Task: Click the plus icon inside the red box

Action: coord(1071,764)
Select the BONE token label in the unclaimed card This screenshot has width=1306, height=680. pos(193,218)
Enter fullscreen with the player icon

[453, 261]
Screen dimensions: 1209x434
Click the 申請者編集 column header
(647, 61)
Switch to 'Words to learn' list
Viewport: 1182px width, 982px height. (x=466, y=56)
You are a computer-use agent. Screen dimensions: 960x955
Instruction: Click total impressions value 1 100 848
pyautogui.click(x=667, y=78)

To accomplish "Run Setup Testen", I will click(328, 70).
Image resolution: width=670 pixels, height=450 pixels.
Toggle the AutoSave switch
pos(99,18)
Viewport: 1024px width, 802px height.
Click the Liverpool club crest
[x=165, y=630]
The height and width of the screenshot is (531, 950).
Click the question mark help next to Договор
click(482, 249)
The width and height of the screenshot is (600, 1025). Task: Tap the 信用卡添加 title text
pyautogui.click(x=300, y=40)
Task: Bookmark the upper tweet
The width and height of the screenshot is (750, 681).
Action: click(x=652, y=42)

----------

§ **What you will do**:
Only lines containing the string "dimensions" belong in the answer; find them in the data above and copy them.

§ **Response area**:
Screen dimensions: 1209x434
You are a computer-use agent. Screen dimensions: 960x955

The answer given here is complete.